Unite, the union representing British Airways cabin crew, says thousands of cabin crew working for BA have voted “overwhelmingly in favour of strike action over poverty pay and broken promises”. The union has warned travellers that “2,500 Unite members who crew long and short-haul routes to dozens of destinations could go on strike after the 21st December”.

Simon Calder assesses the possible impact — and the background to the dispute.

Could a Christmas strike ground BA flights?

Industrial action might affect some flights to and from Heathrow, but not services at Gatwick, London City or Stansted airports.

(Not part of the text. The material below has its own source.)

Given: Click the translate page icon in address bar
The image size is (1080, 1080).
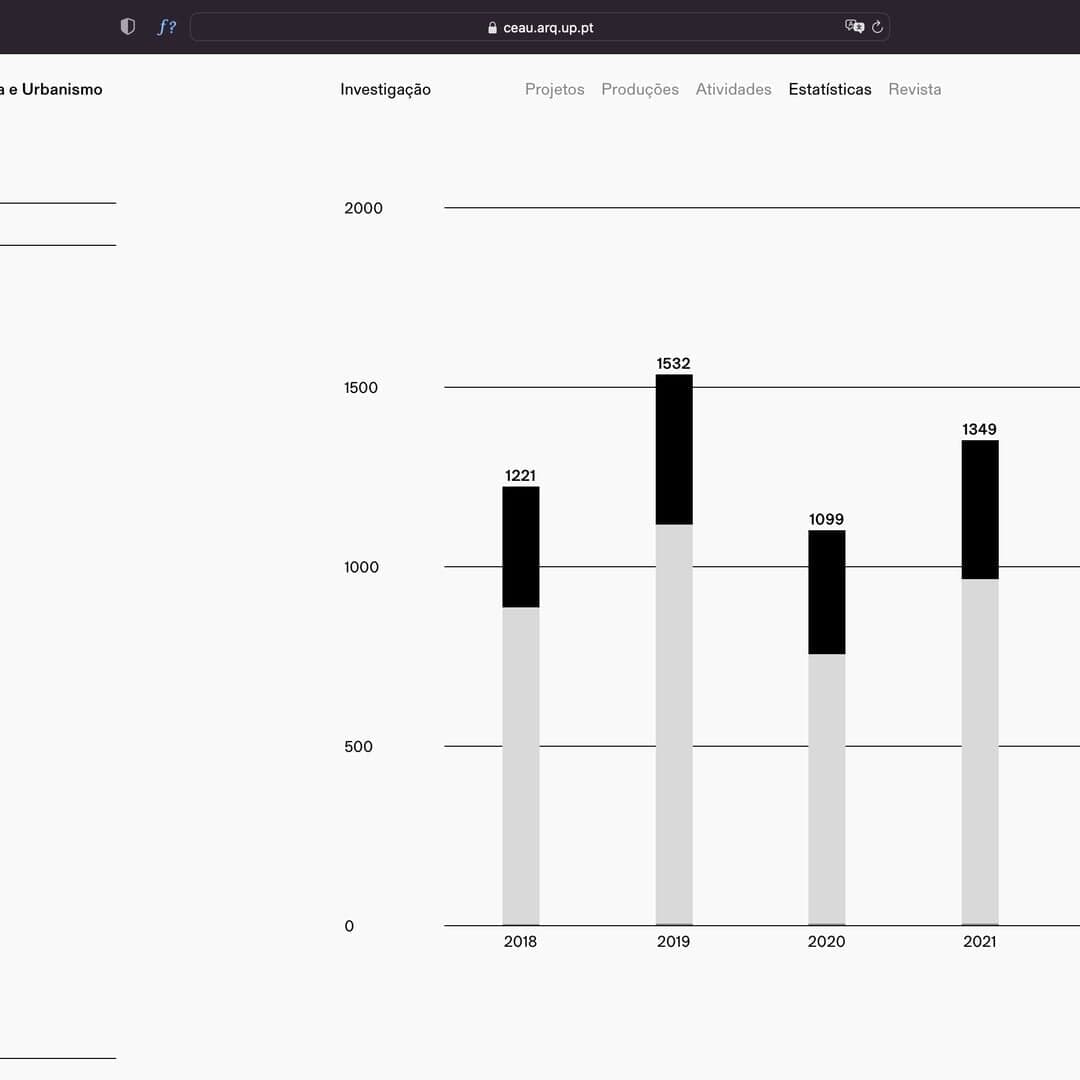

At present all British Airways flights are operating normally. But Unite has indicated it may call a strike to begin before Christmas. The union must give the airline a week’s notice of industrial action, which is why the announcement today talks of possible action after 21 December. A Unite spokesperson told me: “Our reps are meeting over the coming days to discuss the next steps.”

Could there be another “12 days of Christmas” strike call?

Some travellers will recall that, just before Christmas 2009, Unite called a 12-day strike by BA cabin crew. The aim was to shred the schedules over the festive season. That proposed stoppage, which was overturned in the High Court, was part of a long-running battle over working practice changes that cabin crew perceived as threats to their pay and conditions.

Over the months that followed, BA cabin crew went on strike repeatedly, grounding hundreds of flights on each occasion.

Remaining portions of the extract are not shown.